According to a person familiar with the situation, the Vision Fund unit’s start-up investments fell below US$350 million in the most recent quarter. The segment invested about US$144 billion in total over 512 years, or over US$6 billion on average per quarter.
It’s not only SoftBank. Rivals Sequoia Capital, Coatue Management, and Tiger Global Management have also tightened their spigots after taking significant write-downs in 2022. Deep-pocketed investors have pushed back, pausing billion-dollar fundraising rounds that had become popular in recent years because they were denied attractive exits due to a collapse in tech values.
“With all these players slowing down, we will see fewer headlines about newly anointed unicorns, but I would argue that this is a healthy recovery period after partying a bit too hard these last three years,” said Coral Capital chief executive officer James Riney.
According to market research company Preqin, venture capital investments decreased 37% globally last year, reaching US$527 billion. The venture capital ecosystem was completely changed by SoftBank’s Vision Funds, which invested billions of dollars in hundreds of start-ups while pressuring other investors to make similar significant commitments. SoftBank and its competitors made it possible for businesses to pursue expansion without having to submit to the scrutiny of public listings by flooding private markets with cheap money. As late-stage investors competed to buy their interests, prices rose across a murky area of investment, giving early-stage investors a chance at a profitable exit.

These bets have lost their appeal, along with claims of quick profits from significant initial public offerings (IPOs). SoftBank’s Vision Funds have lagged the rest of the venture capital market in performance. One fund is insolvent.

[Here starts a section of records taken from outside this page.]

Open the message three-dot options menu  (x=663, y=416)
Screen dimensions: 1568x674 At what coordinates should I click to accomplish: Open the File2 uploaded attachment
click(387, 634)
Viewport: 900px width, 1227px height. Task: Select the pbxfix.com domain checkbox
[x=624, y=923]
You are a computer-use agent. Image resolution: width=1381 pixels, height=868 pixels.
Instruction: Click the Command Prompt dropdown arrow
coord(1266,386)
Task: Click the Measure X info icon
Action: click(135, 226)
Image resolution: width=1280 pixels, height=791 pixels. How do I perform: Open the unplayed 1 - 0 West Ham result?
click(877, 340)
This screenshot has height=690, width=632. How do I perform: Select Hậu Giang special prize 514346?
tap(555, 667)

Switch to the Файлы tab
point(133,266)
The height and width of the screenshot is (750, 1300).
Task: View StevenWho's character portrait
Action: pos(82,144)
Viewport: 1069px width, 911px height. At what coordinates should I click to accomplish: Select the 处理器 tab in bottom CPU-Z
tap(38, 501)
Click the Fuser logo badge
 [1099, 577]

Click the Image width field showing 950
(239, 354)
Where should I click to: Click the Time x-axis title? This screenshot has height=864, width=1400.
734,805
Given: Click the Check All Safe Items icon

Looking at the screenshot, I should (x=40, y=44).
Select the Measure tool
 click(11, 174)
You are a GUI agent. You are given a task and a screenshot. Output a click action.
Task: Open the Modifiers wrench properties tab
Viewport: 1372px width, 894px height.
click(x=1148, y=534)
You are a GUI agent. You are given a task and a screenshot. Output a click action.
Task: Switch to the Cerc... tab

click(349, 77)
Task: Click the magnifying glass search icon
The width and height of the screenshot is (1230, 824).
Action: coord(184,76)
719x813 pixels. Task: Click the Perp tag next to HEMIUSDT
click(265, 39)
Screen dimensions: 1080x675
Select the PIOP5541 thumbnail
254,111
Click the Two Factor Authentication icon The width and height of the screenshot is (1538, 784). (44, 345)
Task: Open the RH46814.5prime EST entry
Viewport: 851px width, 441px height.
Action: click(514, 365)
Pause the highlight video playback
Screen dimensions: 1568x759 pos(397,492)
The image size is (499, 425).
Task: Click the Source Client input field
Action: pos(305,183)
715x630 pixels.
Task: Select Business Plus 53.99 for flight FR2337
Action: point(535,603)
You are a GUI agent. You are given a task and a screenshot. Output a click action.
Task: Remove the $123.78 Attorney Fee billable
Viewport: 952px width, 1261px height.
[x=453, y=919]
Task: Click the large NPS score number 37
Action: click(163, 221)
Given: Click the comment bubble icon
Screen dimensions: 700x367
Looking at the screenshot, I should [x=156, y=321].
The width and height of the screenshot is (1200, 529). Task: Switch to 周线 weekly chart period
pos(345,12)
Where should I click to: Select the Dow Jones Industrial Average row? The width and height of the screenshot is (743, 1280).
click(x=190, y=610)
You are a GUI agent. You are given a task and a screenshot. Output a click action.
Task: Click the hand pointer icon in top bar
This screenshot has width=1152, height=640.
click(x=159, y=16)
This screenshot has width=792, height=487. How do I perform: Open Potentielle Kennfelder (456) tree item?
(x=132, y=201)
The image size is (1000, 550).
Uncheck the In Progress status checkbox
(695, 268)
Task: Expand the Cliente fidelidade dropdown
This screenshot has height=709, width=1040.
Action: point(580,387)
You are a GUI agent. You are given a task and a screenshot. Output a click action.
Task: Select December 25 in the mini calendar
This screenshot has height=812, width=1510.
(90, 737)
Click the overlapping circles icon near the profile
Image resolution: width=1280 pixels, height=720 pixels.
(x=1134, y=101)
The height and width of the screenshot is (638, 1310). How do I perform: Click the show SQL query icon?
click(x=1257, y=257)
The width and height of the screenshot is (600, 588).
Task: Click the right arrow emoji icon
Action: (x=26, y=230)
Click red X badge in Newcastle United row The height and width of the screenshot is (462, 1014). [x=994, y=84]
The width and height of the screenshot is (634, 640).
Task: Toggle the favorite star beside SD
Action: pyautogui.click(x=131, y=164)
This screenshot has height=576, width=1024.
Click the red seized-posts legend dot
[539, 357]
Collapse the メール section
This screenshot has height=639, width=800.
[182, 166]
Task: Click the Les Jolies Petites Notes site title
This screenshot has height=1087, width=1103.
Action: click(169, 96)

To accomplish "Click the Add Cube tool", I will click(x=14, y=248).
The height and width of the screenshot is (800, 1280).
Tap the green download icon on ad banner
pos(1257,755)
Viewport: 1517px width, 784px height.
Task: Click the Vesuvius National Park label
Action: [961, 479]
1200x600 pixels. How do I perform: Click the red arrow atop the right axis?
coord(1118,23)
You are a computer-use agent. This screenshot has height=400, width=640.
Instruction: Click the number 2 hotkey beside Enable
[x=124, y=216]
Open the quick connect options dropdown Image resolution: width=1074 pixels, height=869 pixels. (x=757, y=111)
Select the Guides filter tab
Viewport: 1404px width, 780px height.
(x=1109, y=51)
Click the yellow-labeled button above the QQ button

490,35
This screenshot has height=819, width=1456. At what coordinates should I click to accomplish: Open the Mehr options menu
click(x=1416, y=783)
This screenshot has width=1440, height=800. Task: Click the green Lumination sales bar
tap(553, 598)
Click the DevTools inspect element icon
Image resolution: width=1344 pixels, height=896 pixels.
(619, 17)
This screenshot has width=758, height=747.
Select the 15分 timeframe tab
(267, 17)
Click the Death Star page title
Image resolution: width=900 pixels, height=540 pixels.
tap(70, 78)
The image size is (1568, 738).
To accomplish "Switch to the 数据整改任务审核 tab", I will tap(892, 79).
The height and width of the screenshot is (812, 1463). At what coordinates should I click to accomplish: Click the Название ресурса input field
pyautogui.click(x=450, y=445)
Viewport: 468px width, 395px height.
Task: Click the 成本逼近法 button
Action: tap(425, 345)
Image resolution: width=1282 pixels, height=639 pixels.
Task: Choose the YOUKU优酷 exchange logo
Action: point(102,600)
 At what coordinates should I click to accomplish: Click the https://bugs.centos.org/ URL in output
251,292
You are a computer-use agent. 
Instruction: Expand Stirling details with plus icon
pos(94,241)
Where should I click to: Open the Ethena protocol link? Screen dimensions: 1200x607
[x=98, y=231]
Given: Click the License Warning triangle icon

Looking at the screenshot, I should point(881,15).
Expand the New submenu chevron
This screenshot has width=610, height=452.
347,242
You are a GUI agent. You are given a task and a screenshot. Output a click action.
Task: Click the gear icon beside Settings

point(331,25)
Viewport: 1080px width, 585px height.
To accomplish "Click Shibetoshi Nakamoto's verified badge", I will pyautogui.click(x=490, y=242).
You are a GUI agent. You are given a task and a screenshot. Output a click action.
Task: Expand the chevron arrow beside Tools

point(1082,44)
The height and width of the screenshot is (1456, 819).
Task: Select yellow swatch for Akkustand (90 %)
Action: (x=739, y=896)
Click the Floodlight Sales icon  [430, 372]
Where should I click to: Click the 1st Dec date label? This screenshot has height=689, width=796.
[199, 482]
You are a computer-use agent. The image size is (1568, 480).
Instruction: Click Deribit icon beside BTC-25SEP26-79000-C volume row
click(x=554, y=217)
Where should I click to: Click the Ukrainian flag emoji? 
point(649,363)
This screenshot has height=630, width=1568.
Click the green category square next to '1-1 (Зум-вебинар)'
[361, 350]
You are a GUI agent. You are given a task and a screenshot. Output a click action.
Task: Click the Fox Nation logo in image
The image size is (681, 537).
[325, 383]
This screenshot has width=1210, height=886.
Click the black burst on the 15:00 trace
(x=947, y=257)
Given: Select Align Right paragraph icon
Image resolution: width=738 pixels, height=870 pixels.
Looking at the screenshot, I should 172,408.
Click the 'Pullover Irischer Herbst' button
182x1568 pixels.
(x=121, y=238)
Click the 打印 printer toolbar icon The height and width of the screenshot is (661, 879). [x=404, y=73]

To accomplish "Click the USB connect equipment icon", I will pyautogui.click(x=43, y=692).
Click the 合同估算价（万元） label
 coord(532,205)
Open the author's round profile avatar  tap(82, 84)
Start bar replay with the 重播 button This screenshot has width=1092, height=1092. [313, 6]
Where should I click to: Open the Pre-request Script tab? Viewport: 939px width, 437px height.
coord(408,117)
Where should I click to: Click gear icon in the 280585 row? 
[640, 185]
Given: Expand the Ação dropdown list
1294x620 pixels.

Investors are still wondering how much more valuations will decline even after a year of write-downs, which is affecting start-ups’ capacity to obtain new capital and driving both large and small start-ups to make significant expense reductions.
In a recent survey conducted by January Ventures, which included 450 early-stage start-up founders from the US and Europe, it was discovered that about 80% of them lacked the financial resources to last another year, while late-stage start-ups had to resort to fund raising at significantly lower valuations.
This could result in a frenzy of start-up acquisitions this year as investors urge entrepreneurs to sell their businesses or their stakes to larger legacy organisations, similar to Adobe’s US$20 billion agreement to acquire Figma.
SoftBank suffered significant losses last year as a result of taking significant write-downs on investments in some of the most successful start-ups in the world. After losing a record-breaking US$17 billion the quarter before, the Vision Fund unit lost US$7.2 billion in the third quarter of 2018.
SoftBank is unlikely to change course very soon since its billionaire founder Masayoshi Son has vowed to play defence as long as the market remains fragile. A weaker US dollar, which fell 9% against the yen in the December quarter following seven consecutive quarters of strength that boosted profitability, is also hurting its performance.
According to Mr. Kirk Boodry, an analyst at Redex Research who writes for Smartkarma, oftBank is likely to have booked another loss at its Vision Fund unit as a dip in the dollar more than offset local currency gains.
Instead of investing in deals, SoftBank spent 532 billion yen (S$5.4 billion) on share buybacks, which helped its stock rise 15% over the three months that ended on December 31. The stock’s performance was the greatest it has been in a quarter in almost two years.
A successful IPO of chip designer unit Arm or an asset sale might give SoftBank the fuel to pump into transactions later in the year, according to Mr. Boodry, even though no recovery in Vision Fund investments is anticipated in the immediate future. Arm was acquired by SoftBank for around US$32 billion.
However, Mr. Son confronts a tough fight in a still-fragile IPO market as US-China tensions put pressure on the chip industry. SoftBank executives have stated that they are ready to reduce investments for many more months to come, if required, given the likelihood of a slow recovery.